Many have argued that the US commitment to food aid is a strategy to bolster its agro-economy. As Frederic Mousseau, from the Oakland Institute noted in Food Aid or Food Sovereignty? Ending World Hunger in Our Time, in the 1950s, “the US was open about the fact that food aid was a good way to fight communism and for decades food aid has mostly gone to countries with strategic interests in mind. The domestic interests have somewhat shifted in recent decades from supporting the whole American agriculture sector to the interests of primarily the following groups: (1) A handful of large agribusiness, crop and food lobbies (Wheat, rice, soybean oil and milk powder producers and exporters), (2) US shipping companies and (3) NGOs and relief organizations.”
According to the NGO ActionAid, the provision of food aid to developing countries has been controversial in the last two decades. `In theory, the provision of lifesaving food should be a positive step towards meeting people’s right to food.

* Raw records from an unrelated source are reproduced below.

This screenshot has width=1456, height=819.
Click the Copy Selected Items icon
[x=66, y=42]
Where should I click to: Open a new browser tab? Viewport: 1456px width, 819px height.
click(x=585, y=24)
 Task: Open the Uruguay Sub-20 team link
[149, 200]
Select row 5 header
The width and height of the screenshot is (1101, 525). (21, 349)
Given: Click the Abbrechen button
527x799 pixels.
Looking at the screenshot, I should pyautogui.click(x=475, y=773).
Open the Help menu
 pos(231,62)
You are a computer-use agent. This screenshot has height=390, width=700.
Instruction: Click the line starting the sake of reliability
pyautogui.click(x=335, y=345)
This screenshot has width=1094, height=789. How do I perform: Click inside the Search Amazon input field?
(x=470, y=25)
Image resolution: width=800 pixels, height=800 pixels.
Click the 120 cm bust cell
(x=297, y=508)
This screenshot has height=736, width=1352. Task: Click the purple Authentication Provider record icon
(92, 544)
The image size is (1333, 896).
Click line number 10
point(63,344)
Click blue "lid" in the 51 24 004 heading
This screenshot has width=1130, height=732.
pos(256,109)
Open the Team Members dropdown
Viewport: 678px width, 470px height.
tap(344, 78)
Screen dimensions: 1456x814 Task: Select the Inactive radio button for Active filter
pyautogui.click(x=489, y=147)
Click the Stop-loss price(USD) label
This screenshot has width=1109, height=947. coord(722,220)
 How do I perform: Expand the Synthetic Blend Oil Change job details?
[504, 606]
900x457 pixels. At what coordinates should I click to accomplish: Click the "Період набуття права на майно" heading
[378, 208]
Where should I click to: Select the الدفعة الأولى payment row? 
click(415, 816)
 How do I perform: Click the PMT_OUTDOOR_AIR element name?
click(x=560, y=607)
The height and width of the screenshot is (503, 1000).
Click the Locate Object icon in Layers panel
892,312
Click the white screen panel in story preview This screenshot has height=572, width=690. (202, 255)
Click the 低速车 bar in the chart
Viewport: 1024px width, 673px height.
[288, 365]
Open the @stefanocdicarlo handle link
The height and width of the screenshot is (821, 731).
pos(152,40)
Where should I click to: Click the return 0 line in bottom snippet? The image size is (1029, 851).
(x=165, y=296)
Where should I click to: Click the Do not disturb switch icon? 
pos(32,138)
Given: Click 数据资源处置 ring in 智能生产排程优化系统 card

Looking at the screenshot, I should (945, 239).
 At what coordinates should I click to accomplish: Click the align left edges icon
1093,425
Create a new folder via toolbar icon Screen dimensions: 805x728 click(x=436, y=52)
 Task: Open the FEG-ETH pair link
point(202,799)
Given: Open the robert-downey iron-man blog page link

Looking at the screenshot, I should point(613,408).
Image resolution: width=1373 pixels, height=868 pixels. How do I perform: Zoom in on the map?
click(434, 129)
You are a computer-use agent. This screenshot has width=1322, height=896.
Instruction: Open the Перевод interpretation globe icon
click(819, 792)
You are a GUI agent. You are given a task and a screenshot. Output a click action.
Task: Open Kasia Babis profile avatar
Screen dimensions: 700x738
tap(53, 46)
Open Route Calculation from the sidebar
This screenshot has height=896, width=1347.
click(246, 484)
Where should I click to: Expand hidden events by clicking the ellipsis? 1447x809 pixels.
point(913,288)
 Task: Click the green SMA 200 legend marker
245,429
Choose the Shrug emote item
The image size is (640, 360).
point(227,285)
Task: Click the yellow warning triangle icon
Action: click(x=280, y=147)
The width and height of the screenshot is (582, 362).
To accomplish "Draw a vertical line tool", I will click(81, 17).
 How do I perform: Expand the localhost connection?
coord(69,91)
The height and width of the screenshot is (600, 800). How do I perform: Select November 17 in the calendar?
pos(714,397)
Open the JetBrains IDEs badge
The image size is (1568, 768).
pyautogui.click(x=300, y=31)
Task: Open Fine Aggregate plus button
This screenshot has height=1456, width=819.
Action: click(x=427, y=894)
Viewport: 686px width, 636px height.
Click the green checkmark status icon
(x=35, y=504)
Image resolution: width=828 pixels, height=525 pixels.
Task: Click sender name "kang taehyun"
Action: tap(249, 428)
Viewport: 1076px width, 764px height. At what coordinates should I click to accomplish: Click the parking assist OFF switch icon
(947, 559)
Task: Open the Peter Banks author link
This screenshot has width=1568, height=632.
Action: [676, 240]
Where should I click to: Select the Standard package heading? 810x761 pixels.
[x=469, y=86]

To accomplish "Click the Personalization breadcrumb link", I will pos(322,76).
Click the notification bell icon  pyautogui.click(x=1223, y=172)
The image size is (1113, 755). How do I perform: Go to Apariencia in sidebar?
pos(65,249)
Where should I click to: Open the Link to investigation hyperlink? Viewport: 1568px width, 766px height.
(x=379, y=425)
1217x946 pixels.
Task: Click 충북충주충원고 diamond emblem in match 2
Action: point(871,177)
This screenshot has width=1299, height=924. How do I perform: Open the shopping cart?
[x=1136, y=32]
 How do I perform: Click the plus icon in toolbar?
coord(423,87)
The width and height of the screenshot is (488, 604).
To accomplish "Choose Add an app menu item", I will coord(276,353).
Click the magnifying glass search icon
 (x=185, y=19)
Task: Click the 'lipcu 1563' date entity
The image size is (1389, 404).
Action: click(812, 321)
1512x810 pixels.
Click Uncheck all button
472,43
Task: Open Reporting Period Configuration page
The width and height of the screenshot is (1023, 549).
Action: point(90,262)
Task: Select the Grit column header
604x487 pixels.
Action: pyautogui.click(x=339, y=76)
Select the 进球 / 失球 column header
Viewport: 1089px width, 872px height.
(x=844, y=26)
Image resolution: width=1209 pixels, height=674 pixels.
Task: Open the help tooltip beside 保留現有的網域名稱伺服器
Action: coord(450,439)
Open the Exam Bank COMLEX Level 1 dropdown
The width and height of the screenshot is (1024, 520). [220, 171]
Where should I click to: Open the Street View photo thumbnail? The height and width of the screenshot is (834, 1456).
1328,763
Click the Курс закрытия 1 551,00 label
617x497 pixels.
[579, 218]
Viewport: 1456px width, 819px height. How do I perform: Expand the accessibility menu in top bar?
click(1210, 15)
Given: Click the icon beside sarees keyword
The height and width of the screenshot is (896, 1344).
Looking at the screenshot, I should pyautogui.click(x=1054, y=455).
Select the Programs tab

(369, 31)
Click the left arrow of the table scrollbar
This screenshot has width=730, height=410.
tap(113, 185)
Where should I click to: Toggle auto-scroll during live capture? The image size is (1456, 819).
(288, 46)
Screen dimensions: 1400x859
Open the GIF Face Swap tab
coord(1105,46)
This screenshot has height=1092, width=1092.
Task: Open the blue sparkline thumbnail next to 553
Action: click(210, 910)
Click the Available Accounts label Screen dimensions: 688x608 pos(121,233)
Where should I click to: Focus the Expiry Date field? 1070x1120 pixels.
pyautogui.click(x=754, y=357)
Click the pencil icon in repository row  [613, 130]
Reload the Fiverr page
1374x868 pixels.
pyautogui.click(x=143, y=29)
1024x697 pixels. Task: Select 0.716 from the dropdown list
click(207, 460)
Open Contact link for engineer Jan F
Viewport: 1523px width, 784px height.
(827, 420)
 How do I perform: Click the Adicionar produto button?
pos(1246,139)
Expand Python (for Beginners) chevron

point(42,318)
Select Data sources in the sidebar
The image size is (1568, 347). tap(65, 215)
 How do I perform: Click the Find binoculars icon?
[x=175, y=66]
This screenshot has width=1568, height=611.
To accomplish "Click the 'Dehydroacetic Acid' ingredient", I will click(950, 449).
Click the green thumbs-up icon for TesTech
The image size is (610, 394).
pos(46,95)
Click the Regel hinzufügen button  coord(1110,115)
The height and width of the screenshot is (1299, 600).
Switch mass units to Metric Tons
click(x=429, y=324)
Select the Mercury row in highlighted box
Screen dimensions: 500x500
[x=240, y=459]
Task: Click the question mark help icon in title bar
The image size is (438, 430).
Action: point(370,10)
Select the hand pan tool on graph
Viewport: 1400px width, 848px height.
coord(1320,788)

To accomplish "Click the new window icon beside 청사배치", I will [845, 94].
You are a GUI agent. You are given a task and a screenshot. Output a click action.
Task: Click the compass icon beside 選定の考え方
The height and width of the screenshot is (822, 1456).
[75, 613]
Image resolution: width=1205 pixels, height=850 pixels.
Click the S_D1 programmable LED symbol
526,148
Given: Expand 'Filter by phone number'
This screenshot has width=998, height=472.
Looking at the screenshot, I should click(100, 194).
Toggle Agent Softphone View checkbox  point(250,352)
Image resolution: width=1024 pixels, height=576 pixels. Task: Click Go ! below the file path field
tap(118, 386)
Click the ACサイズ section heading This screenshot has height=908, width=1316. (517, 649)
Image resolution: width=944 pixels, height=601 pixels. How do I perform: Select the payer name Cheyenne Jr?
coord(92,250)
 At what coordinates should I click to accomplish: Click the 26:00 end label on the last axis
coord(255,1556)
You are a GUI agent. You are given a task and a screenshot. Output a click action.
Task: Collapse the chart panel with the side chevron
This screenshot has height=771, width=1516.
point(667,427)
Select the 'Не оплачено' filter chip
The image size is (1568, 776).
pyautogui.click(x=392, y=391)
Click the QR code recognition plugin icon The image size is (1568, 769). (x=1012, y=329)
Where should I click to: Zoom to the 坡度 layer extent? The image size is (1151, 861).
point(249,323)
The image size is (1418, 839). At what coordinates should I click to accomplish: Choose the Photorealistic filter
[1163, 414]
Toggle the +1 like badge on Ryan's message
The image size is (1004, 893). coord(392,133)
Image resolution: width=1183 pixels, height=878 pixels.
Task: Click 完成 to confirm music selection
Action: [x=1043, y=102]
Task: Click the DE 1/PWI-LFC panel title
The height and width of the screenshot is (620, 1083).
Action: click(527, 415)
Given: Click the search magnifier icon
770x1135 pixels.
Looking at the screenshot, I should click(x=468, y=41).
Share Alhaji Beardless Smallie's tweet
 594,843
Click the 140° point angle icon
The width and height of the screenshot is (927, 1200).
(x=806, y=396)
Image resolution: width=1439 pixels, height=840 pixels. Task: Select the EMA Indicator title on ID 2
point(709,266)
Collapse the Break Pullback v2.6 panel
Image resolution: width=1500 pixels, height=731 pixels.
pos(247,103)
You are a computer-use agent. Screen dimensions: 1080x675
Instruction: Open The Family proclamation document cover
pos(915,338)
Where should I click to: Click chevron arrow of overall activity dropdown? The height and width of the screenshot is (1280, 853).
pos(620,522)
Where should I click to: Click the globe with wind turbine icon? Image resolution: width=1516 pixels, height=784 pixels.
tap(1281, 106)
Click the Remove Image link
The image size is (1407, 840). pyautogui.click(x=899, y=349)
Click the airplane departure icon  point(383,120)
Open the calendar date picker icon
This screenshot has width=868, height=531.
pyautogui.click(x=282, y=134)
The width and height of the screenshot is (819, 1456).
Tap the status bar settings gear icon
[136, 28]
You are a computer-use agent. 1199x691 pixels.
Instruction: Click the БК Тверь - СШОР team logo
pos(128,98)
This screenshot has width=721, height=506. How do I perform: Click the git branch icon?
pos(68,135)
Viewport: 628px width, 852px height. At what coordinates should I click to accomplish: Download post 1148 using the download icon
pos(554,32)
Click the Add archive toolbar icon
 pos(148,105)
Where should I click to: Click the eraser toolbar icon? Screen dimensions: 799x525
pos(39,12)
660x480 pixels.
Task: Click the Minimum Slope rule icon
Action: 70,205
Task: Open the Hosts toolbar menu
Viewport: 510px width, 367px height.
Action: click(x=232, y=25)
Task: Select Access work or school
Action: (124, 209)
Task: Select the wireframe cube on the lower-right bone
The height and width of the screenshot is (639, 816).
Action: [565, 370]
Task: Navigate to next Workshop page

The main problem arises with food aid’s negative impact on domestic production.’
ActionAid notes further that Imported food aid can ‘flood markets, lower prices and put farmers out of business. US imports of food aid have had huge impacts on local economies in Africa. Some maintain that by undermining recipient nations’ domestic economies through food donations, the US has served to ensure market dominance for its exports. Certainly, the dumping of subsidized surpluses on to Southern markets can no longer be viewed as “aid”.’
In other words, the growth of the agricultural sector in many African countries has been stalled to sustain the growth of the agricultural sector in the United States. If this is the case, Nigeria must be a very attractive location for the food aid programme. Another country that has been the recipient of food aid for over two decades is Ethiopia the second largest population to Nigeria in Africa. Today Ethiopia and Nigeria are recipients of the food aid programme. With a combined population of at least 300 million, both are attractive locations, destinations and countries for a US national-interest driven food aid programme.
Given the above, Africans and friends of Africa working in humanitarian agencies must guard against creating pseudo justification, rational and mandates for food aid intervention, after all, humanitarian assistance should do no harm. The sad fact is that food aid has become a `narcotic’ for many African countries dependent on it, we must make sure we are not humanitarian pushers.
Nigeria is one of the newest recruits into Africa’s food aid recipient countries. Nigeria should have thought twice before getting on board the food aid train, it certainly must ensure it gets off as planned by 2020 if not before.